■ Problem description ■
In how many lines of the listing does the string "each" appear? Give only the number.

■ Records to use ■

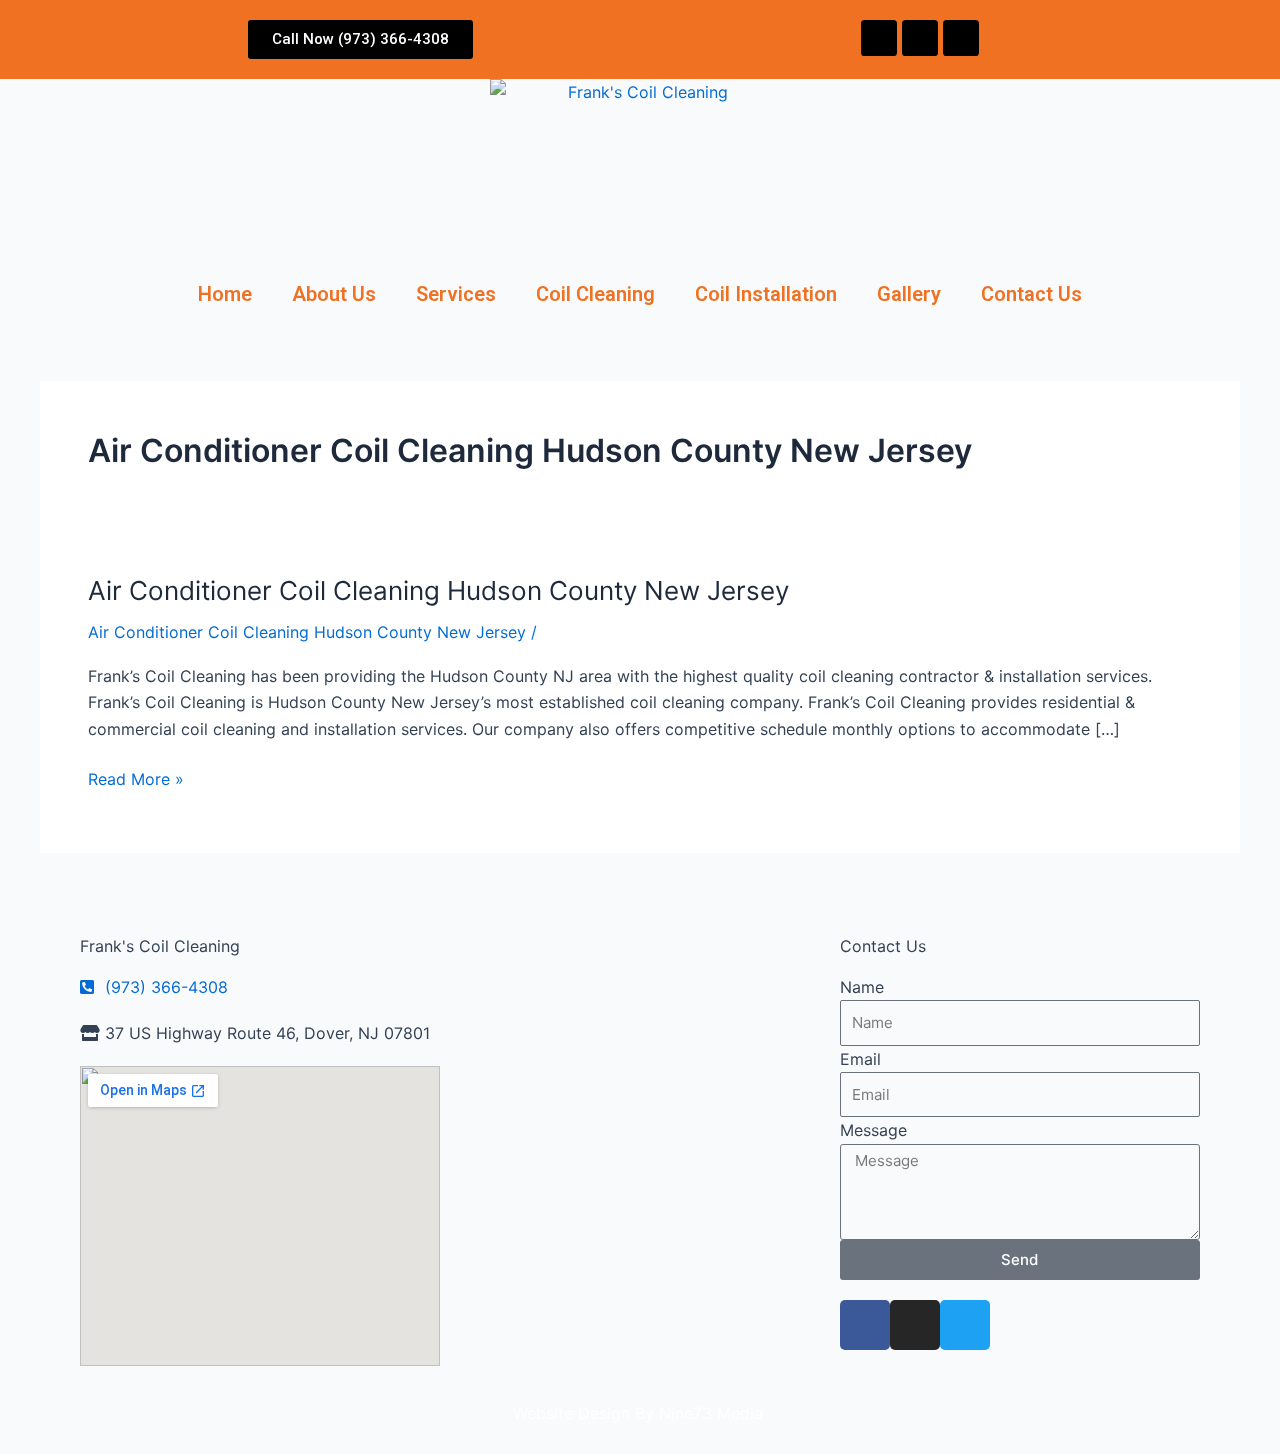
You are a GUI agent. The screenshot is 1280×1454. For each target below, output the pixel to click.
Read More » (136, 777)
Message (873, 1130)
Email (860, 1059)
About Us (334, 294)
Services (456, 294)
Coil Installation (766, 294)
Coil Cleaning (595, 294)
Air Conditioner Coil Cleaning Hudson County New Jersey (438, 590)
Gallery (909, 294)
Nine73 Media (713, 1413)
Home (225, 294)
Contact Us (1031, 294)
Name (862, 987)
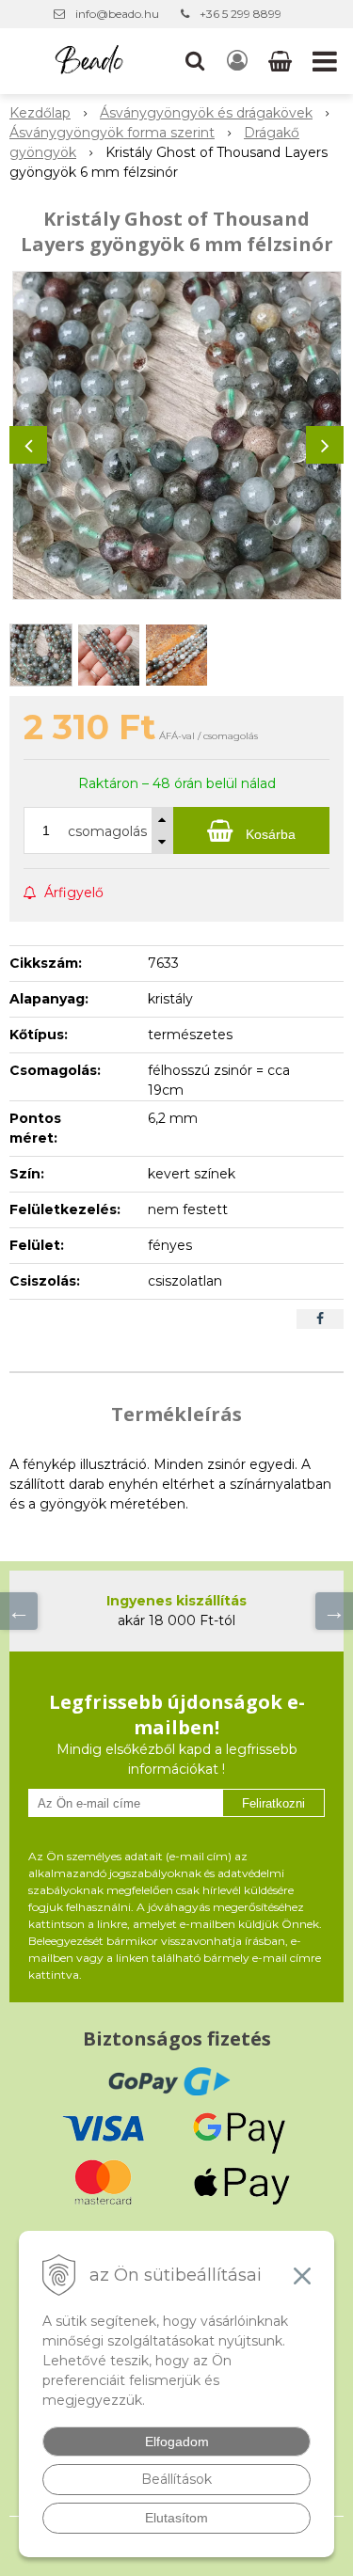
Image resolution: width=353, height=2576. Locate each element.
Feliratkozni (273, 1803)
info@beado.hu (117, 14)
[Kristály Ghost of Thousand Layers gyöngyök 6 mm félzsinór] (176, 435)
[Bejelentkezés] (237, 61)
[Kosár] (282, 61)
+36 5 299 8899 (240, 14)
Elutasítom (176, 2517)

■ Answer section ■
2